Taliesin looked at him, a long measuring look. “I hope you’re right,” he said. “But I can’t feel it. Urien was killed by an assassin, a man sent by his own fellow countryman, who owed him allegiance. Then the pagan Firestealer’s Angles seized the chance to rise against his son, and now there are Angles all over Rheged, burning and thieving and taking the land for their own. I wish I could feel your dawn wind, Owain, but all I can see in Britain yet is smoke and screaming and the memory of a bright past.” 

“I’m sorry for that,” Owain said, and he wished that he had the fine words of Einon Hen, to explain what he meant to Taliesin, whose world had ended in Rheged, as Owain’s had by Aquae Sulis. 

“The only hope lies in a strong king who can hold our people together against the dark,” Taliesin said, and he stroked the harpstrings and called out a handful of clear notes that reminded Owain of a distant horn calling. They hurt the heart, the sound of them, and he remembered the Red Dragon of Artos, flying over the battle at Wodensbeorg. 

But Owain remembered Beornwulf’s eyes as he was dying, and his voice asking Owain to stand as a kinsman by his son’s side. He remembered Athelis’s pale face, hearing that Beornwulf was dead, and saw Lilla, wishing him the Sun and Moon on his path. Saxon faces, but that was not the only important thing about them. 

“It’s not all darkness,” he said, certain. “We’ve lost so much, but... you can look backwards, or you can look forwards. And the gap between us, it might not be so wide, one day.”

And Regina said, “She was kind to me, Aldgyth, the old mistress. Kinder than anyone in Viroconium ever was,” and with a rush of thanks, Owain knew that Regina at least understood. 

***

They woke early, to a cold grey dawn filtering through high clouds and the sound of birdsong. Regina let the hen out of her basket again, to forage for worms and beetles before they set off.

Taliesin flung his saddle over his horse’s back with an effort, and began to adjust the girth, but he turned when Owain came back with the snares, carrying a fat hare. 

“Are you still set on going to this farm you spoke of, that belongs to the potter of Glevum?” 

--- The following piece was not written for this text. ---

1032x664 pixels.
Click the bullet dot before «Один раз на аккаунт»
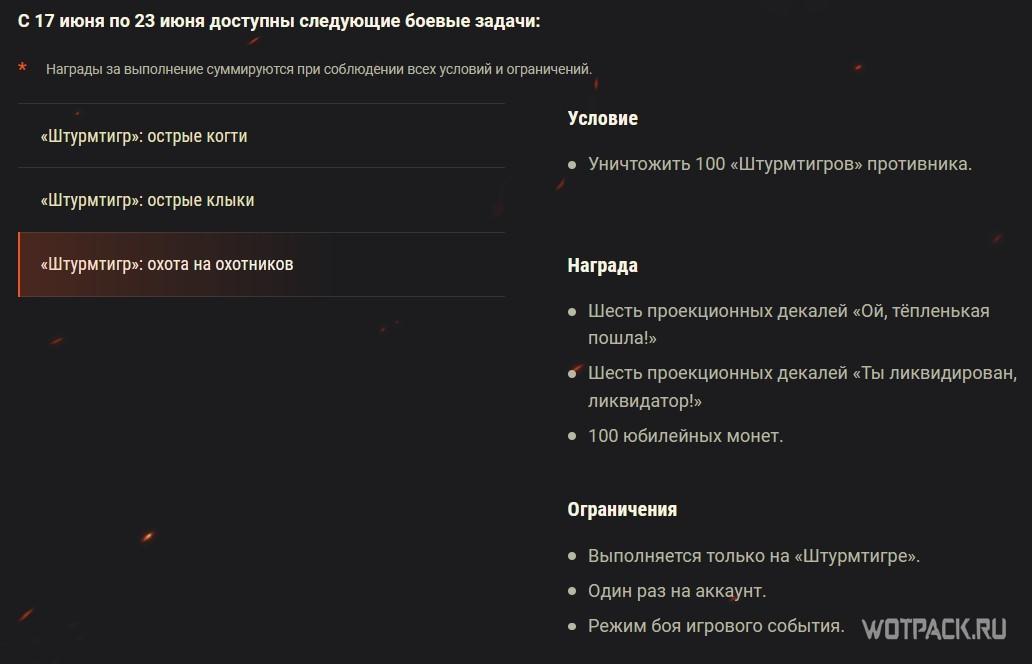pos(572,592)
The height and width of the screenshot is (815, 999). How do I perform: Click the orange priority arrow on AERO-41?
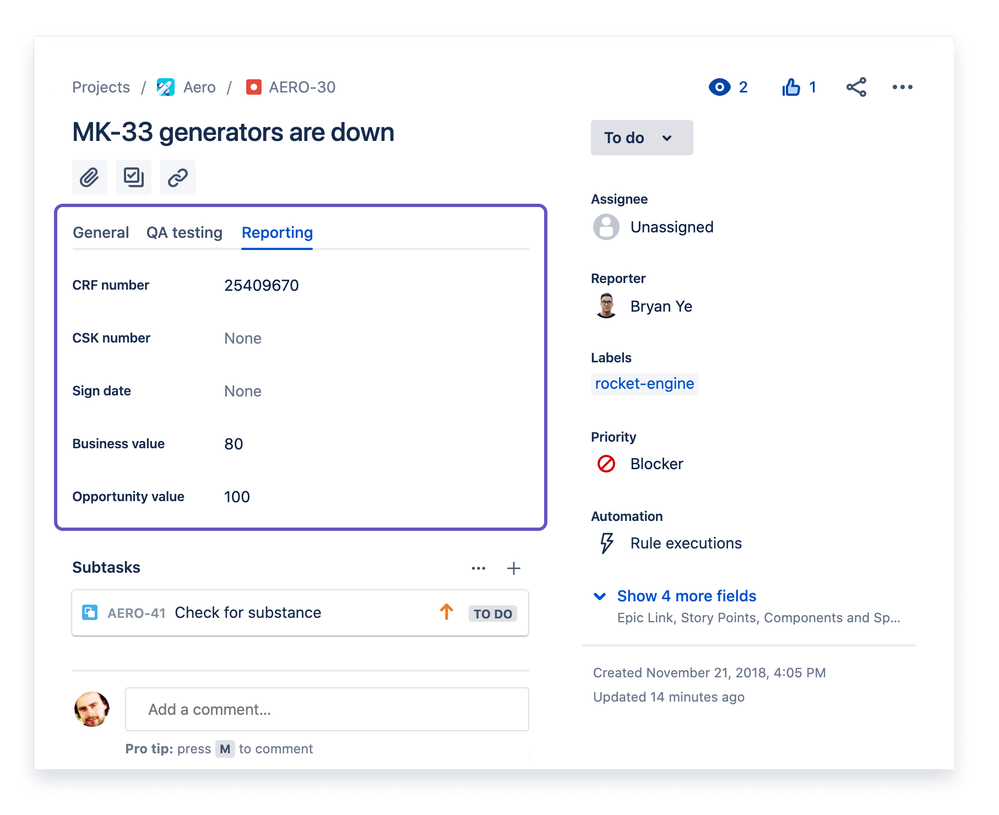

“If I can find it, yes,” Owain replied. “It was a long time ago, but they were kind people. I know they will welcome us.”

“And if not, you will build a hut on a hillside for yourself and Regina, and live as a peasant? It would be a lonely life, and hard. Your father was summoned to war by his lord. He must have had land and people of his own to farm it.”

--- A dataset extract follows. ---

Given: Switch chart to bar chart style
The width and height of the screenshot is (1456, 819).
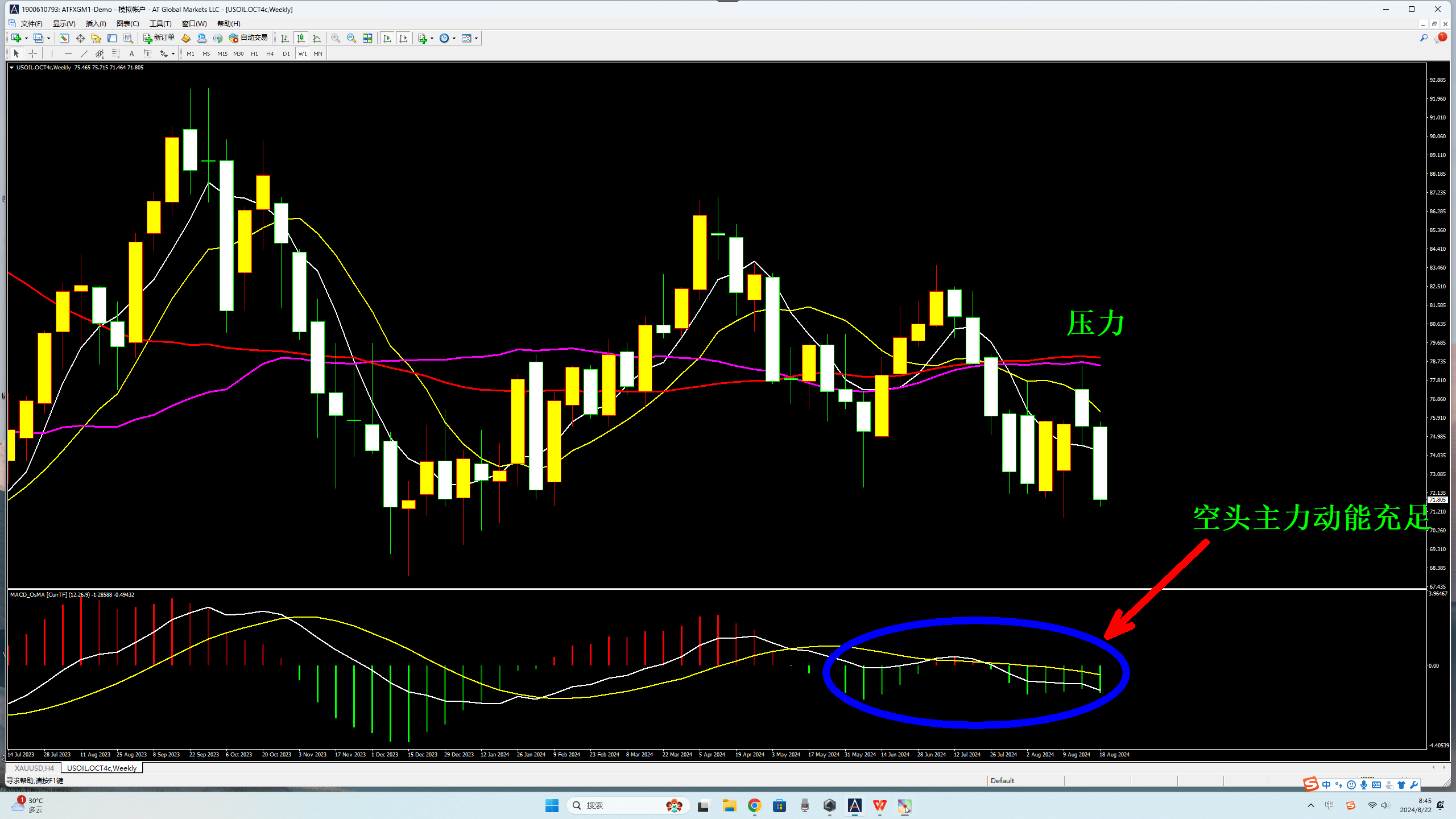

“Yes,” Owain said. He put the hare down on a stone, and began to gut it, it would be lighter to carry that way. “But we were never rich. And the Saxons came that way, eleven years ago. I doubt there would be anything left there now.” 

“You did not go and look?” 

“Would you go back to Rheged to see what was left among the ruins?” 

“Well, perhaps not,” Taliesin admitted. “But Rheged is still burning. Here, there is peace for a little while. I imagine everything this side of the Sabrina river will fall under the rule of Powys now, including your father’s land. And Powys has never been defeated by the Saxons.

“Will you not come with me to Cynon Garwyn, and offer him your sword? The Saxons may have agreed a frontier, for a little while, but they will break their word: they always do. Cynon will surely be short of men. He’d welcome you for your name, too. The families of the Companions of Artos should not simply vanish into the hills and be forgotten.”

Owain hesitated, looking at Regina, who was trying to coax the hen back into her basket. She looked back at him with those wide grey eyes, and he thought how thin she was, even though winter had not yet come. 

“Maybe,” he said at last. “Powys has never been defeated by the Saxons? Perhaps. But Powys has never fought the Saxons. If the men of Powys had come to our aid by Aquae Sulis, eleven years ago... But there’s no point in what-ifs.” 

“Yes,” said Taliesin eagerly. “That was just what was the trouble in Rheged. Our countrymen, hanging onto grudges, when they should stand together.”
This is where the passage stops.